Whenever I hear that a public school, particularly in this area, has a drop-out rate of four percent, I laugh. It’s far more than that!
April 5th, 2009 at 8:53 pm
I fully agree with Ann and Christine that the same interventions and effort should be made starting in elementary school and all local universities should have the similar program. Further more, many retirees can help out as well.
April 8th, 2009 at 10:30 am
The projectdropout program was great on GBH last night. One piece that was missing, Emily Rooney, was the tutoring out of churches that is going on specifically at Quincy Street Missional Church in Dorchester. This is neigborhood church reaches an area of a few blocks. Sojourn an outreach group has provided tutors for the children in the church. Last Saturday 3 sibs shared in church their improved grades this past marking period because of their tutors. The three children are in elementary school.
The churches web sight has links to the Boston Globe four day articles done by Michael Paulson December 2007 about the church. The Christian Science Monitor back page recently covered the tutors at QSMC under the title NEW MONASTICS. Rev. Ralph Kee is the lead pastor at Quincy Street ralphkee@gmail.com
May 10th, 2009 at 12:18 pm
African-American males make up a disproportionate number of children in special ed. in Boston. This comes from the supt’s own website. They also make up a significant number of the dropout rate. This comes from the same website. Perhaps if we parents could actually get the BPS-SPED to give our children the appropriate services so that they could access the curriculum, they would not feel the need to drop out after failing the MCAS over and over again. How many of us would continue to work at something when not given the appropriate help and being allowed t fail endlessly?
I am not talking about children with very severe disabilities.
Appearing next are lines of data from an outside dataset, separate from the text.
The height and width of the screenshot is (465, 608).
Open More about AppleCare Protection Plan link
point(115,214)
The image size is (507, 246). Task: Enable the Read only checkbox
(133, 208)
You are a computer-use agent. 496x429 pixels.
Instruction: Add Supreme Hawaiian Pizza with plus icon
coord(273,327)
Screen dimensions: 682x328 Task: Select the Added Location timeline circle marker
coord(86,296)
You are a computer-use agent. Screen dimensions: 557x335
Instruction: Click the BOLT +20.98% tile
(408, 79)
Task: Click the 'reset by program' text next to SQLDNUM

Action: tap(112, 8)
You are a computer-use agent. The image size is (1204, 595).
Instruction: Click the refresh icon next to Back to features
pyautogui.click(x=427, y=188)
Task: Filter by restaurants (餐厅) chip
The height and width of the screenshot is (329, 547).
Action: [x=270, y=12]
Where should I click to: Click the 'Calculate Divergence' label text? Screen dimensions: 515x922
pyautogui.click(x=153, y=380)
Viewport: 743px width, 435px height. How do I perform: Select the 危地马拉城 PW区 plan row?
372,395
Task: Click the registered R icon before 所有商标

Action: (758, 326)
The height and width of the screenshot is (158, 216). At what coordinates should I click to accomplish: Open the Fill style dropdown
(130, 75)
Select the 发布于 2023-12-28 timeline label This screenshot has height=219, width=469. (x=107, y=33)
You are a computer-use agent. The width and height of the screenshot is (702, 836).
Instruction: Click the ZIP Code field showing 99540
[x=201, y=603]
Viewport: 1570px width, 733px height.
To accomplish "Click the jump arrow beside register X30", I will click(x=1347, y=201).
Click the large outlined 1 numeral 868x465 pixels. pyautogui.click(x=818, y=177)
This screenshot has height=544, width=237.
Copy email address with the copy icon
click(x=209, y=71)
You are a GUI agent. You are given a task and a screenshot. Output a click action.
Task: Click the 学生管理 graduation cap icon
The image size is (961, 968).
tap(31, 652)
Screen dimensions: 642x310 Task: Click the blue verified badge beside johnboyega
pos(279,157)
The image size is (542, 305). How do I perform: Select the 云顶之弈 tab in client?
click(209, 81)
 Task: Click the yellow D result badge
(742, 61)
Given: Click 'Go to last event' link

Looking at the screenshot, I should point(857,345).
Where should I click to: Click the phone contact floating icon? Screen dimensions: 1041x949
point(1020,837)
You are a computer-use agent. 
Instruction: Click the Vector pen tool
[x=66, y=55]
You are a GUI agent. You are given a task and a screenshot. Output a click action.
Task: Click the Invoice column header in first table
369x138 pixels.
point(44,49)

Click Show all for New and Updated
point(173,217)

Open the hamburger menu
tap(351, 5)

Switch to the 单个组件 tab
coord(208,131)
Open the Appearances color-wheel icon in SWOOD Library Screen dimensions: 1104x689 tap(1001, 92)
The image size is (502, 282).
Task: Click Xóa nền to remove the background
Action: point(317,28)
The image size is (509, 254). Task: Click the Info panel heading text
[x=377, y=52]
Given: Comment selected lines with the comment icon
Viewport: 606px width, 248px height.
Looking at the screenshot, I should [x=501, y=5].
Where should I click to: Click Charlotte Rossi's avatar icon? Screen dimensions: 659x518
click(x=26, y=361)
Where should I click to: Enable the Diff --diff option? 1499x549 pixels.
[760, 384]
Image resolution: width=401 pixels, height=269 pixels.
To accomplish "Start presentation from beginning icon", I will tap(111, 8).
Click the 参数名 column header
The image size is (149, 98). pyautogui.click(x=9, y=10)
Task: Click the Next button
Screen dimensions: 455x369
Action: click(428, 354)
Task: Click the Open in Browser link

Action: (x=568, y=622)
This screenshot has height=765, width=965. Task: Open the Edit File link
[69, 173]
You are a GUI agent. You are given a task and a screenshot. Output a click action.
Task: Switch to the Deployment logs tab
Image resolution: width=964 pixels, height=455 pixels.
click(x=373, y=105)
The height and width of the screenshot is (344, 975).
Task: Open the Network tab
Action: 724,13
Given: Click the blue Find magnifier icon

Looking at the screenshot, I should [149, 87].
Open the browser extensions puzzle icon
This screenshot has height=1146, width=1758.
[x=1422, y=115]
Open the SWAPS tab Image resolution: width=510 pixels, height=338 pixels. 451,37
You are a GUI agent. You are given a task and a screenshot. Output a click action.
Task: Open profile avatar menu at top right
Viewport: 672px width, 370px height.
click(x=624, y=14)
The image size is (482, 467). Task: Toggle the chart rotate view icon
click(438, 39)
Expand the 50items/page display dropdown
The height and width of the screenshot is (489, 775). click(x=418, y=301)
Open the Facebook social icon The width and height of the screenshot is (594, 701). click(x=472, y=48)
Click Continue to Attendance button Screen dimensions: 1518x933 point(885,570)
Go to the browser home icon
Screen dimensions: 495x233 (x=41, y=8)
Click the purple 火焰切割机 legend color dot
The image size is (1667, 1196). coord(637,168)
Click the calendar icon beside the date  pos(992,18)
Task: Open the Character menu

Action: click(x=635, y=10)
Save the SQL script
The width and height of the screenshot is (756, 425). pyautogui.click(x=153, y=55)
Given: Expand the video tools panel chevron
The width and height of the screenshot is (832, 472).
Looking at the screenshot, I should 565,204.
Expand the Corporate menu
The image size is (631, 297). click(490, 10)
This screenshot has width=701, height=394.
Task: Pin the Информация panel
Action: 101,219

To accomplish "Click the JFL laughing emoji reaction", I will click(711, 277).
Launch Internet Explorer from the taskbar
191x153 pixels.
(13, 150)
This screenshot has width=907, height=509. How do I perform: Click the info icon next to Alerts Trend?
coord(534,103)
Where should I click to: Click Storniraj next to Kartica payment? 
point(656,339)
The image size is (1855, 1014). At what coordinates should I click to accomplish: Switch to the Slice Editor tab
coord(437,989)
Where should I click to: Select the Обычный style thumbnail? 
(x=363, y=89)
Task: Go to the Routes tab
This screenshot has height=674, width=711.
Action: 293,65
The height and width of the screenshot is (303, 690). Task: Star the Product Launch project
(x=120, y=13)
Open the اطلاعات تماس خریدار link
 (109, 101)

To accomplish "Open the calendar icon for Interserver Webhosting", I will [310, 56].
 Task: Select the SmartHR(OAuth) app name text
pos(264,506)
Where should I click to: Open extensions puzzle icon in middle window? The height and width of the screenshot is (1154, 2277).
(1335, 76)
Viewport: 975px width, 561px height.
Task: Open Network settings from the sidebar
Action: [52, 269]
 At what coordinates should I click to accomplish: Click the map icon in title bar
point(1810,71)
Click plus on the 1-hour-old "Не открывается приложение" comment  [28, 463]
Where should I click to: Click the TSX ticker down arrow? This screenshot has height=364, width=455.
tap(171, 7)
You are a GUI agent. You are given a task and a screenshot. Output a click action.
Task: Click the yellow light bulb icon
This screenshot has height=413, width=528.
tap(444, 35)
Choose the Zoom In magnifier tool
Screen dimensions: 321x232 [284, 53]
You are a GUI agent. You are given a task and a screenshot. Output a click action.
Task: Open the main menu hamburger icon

I am talking about children in regular ed classrooms who need specialized intervention, and with said intervention can in fact go onto graduate.
My son is in first grade. Already the district is trying to limit the services his teachers, therapists, and doctors say he needs. We don’t have the money to take the district to court. This happens all the time in Boston. It happens over and over again in all of our towns and cities. When will the major news stations carry that message instead of pitting sped and reg ed children’s needs against each other? That misses the point. The point is why are children, particularly so-called minority children always the first ones to pay for a bad economy? If we weren’t spending billions of dollars every month in Iraq we would have plenty of money for the schools. Thank God for places like Clark. But frankly, until the citizens of our country decide to value all children and put our money where our mouths are, most interventions will continue to be bandaids on gaping head wounds.